Shen Yong: You know, when I was growing up, I was often negatively labelled due to my academic performance. I was streamed into EM3 during my primary school years, and subsequently to Normal Technical stream and enrolled into Institute of Technical Education (ITE). During that time, there was the negative perception reflected in various media and peers, which greatly affected me.
But looking back, I was lucky to have my parents who always believed in me, and gave me room to discover and explore my strengths. In addition, my teachers and lecturers in ITE had never given up on me, supporting and helping me to improve my skills and inspire me to play a similar role.
With that, I stumbled upon social work during my university days in National University of Singapore (NUS), where I could join a profession that provides support to youths in similar situations, journeying alongside them towards achieving their aspirations in life.
I: Sounds very passion-driven! [Laughs] So why did you join AMKFSC Community Services to do so?
SY: [Laughs] Yeah! When I first started, I managed to serve my internship for my undergraduate studies at Youth Infinity under AMKFSC Community Services (AMKFSC). During that time, I was deeply inspired by the work that the social workers at Youth Infinity did for the youths and their family.
Their passion and commitment at that time, especially in working with youths, are in line with my personal values of “取诸社会 用诸社会” which means “what I had receive from society, I will give back to society”. It made me realised that I could start contributing back to the community with all the support I had received so far.
Thus, I approached AMKFSC and mentioned that I am interested to join Youth Infinity to continue to play a part in supporting youths, especially during this critical developmental phrase in life.
I: Is that why you like working with youths, especially as a social worker?
SY: Yeah! [Pondering] That is one reason, but another thing that I like is being able to create opportunities for the youths to have a voice while being a role model for them.
When working with [youths], I noticed that some of them are often unable to express themselves due to their personalities, lack of words to express themselves, or being too overwhelmed by their situations and challenges, which they may feel lost and helpless at times.

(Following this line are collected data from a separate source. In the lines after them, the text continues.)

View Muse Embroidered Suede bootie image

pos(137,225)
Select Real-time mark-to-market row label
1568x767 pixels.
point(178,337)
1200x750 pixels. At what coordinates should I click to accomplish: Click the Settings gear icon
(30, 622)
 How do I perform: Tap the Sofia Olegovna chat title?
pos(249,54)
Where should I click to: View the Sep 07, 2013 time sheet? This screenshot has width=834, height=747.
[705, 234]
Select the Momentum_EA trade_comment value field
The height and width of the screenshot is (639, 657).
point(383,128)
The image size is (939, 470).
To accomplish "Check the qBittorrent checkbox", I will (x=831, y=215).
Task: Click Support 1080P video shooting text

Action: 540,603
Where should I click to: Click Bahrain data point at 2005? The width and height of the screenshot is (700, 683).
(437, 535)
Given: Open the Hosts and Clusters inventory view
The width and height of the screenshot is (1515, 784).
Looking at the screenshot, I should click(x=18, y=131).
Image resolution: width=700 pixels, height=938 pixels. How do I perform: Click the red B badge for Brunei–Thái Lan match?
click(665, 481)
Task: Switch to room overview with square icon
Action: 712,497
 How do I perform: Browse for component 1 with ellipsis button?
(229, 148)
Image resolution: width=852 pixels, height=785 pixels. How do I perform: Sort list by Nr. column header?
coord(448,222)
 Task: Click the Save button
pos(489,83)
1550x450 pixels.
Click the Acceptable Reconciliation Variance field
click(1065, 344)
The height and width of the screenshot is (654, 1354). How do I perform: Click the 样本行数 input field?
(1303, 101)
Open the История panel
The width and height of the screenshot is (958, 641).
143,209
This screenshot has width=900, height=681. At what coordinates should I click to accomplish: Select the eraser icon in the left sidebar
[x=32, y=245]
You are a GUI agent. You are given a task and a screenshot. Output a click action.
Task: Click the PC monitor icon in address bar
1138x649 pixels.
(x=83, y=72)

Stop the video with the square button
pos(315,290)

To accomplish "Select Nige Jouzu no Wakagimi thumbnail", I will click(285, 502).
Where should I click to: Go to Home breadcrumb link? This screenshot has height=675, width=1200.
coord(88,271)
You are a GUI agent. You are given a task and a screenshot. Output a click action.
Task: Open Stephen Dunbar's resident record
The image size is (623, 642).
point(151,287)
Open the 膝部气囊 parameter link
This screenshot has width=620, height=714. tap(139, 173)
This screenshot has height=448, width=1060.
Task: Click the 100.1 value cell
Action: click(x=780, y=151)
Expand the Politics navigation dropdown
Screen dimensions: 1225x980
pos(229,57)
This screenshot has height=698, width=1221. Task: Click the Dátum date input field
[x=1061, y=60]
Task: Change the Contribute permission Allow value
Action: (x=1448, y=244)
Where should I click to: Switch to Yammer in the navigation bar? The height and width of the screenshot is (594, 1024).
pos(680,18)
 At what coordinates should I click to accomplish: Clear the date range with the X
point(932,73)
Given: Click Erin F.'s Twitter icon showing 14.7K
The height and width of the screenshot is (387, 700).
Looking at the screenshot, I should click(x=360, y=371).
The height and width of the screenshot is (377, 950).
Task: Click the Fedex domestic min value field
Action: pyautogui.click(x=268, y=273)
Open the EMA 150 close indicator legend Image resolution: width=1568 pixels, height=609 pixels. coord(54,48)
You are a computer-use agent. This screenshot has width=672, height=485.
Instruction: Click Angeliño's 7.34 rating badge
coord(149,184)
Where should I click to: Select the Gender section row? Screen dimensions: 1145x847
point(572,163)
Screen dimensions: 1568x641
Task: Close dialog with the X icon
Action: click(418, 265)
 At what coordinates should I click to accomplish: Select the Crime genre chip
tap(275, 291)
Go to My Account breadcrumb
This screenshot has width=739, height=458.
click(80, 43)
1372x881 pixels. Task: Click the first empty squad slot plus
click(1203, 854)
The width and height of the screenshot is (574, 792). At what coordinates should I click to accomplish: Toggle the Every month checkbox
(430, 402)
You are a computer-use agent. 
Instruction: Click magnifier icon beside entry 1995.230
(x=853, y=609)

And being in the position to go through this with [the youths], it is a privilege as they trust you enough to share and allow you to coach them in communicating with their loved ones, and most importantly to share their thoughts and feelings. It can be a long journey before they feel comfortable and ready to do so by themselves, but it is meaningful and fulfilling at the end of the day when you see them moving on and being the best versions of themselves.
I: But do you face challenges when working with them? Or as a social worker?
SY: I do face many challenges at work. But one of the key challenges I face at work would be working with parents on parenting. I observed that regardless how successful one might be in their career or how educated one might be, parenting is one of the common challenges among parents, and often, they do not seek support, and they get overwhelmed with the challenging behaviours exhibit by their child.
I: How do you manage that?
SY: [Wondering] What I find helpful would be going to their work places to have a quick check with them and explore one or two ways they could try at home. Many parents are willing to continue working with me when I am open to visit them at their workplaces. As many of them have busy work schedules and are unable to take half-day leaves to travel to my centre to attend parenting sessions, a quick face-to-face meet-up with them during lunch break works.
I: It does seems like a lot of work to be done. But what keeps you going?
SY: The thing is that when working with youths, one key thing to remember is being able to give them a voice and coach them in moving forward. [Laughs] And knowing that I am able to support them by being a trusted adult figure in this critical phase of their lives and create the space to develop their self-confidence, makes me work harder at what I do.
I: So far, is there any incident or youth that is very memorable to you?
SY: Many youths have many inspiring stories, and they have each impacted my perspective in life.
[Hmm…] One of the youths shared about how our working relationship helped him to discover himself and regain his confidence. He confided in me that he was experiencing panic attacks but did not wish to tell anyone due to his past experiences as he did not want to appear vulnerable. Due to this, he had been keeping things to himself for many years.
As I work with him, he started to open up and share with me more things. This experience made me realise the importance of pacing with clients instead of jumping into conclusions too quickly. Besides that, I have learnt how to appreciate the little things that clients share as those might be their most vulnerable moments.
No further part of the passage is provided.